What you are asked to do:
Wherever a line holds the word "right", copy that line from the data.

Dataset content:
—————
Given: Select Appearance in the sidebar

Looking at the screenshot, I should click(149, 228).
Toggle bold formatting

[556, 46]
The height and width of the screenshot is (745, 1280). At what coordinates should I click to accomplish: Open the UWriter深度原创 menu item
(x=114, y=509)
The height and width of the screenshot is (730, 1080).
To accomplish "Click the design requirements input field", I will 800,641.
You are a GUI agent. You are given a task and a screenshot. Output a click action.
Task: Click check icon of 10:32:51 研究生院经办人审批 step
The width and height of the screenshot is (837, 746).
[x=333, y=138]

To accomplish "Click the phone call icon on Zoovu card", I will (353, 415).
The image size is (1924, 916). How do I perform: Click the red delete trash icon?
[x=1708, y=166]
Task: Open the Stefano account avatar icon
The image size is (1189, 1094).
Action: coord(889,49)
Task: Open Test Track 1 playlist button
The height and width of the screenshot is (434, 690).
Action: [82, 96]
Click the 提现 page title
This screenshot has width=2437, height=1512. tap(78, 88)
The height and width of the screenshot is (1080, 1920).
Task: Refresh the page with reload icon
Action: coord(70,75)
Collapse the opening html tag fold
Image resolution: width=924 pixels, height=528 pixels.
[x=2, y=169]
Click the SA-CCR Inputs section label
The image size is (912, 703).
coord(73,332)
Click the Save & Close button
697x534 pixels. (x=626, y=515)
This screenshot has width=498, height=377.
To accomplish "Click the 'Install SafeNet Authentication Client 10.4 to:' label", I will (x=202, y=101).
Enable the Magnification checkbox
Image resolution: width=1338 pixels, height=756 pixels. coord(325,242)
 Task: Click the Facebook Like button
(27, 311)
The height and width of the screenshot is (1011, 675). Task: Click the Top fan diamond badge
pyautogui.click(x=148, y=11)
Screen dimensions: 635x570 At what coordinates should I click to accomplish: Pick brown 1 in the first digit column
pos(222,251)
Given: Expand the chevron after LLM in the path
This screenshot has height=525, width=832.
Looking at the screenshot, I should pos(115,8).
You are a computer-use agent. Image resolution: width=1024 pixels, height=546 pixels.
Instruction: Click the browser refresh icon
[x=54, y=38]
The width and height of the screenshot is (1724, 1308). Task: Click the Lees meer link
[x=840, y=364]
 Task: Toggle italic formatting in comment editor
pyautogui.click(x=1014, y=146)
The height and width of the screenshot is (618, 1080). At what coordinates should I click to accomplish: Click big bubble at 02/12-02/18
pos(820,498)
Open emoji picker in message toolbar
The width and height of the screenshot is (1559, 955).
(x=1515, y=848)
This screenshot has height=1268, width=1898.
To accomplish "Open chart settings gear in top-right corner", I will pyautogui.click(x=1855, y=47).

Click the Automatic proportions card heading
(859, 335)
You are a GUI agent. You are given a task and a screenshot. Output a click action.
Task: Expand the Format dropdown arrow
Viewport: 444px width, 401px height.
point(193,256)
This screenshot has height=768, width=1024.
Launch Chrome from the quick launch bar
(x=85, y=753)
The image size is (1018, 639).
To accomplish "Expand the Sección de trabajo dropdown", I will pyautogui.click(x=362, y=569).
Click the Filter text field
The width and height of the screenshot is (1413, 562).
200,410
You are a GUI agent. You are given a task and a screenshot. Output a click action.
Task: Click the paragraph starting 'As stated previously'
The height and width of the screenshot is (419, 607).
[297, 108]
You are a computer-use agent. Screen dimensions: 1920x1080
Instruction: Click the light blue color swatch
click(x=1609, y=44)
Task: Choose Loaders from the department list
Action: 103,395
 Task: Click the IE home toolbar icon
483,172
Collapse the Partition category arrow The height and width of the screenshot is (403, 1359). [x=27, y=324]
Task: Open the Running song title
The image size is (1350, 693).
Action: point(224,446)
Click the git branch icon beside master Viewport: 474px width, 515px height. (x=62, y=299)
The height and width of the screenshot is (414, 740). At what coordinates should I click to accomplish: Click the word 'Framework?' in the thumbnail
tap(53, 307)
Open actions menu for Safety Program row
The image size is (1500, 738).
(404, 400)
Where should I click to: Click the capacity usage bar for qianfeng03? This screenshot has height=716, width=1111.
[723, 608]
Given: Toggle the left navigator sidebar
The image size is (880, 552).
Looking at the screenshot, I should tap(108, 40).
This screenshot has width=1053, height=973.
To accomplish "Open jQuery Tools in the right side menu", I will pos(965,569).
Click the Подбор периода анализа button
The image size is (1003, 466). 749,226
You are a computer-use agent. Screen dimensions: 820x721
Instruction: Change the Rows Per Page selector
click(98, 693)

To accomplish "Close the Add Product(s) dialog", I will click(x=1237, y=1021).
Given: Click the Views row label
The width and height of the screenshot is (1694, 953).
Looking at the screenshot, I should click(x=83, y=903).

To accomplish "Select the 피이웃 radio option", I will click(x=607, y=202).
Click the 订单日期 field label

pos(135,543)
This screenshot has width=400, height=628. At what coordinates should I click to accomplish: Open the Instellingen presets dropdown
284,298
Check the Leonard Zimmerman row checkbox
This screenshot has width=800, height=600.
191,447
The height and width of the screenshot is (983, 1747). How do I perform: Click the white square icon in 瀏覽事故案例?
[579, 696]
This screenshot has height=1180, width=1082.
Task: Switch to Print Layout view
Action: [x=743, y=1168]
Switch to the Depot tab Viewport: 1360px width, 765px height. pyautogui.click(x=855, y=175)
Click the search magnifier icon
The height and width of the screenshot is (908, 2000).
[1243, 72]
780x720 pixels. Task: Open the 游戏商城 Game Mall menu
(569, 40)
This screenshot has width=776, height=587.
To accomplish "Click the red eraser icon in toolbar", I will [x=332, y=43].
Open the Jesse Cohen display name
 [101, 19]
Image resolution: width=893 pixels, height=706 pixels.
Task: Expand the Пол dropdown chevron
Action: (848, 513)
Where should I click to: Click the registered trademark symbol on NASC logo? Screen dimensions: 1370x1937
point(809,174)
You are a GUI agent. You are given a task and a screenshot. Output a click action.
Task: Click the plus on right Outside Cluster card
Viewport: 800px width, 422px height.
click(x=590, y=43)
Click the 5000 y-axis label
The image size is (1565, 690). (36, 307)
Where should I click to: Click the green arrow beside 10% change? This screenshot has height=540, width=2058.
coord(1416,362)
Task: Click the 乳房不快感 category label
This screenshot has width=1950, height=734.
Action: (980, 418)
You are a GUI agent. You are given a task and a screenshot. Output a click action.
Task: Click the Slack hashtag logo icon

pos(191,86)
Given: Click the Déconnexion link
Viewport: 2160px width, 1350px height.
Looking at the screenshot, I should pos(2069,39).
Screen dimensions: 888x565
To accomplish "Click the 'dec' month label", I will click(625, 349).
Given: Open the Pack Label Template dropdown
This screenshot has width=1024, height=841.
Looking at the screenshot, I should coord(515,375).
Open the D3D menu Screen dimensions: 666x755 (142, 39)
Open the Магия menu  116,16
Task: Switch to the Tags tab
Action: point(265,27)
—————
Answer to this problem:
To accomplish "Open chart settings gear in top-right corner", I will pyautogui.click(x=1855, y=47).
To accomplish "Open jQuery Tools in the right side menu", I will pos(965,569).
Task: Click the plus on right Outside Cluster card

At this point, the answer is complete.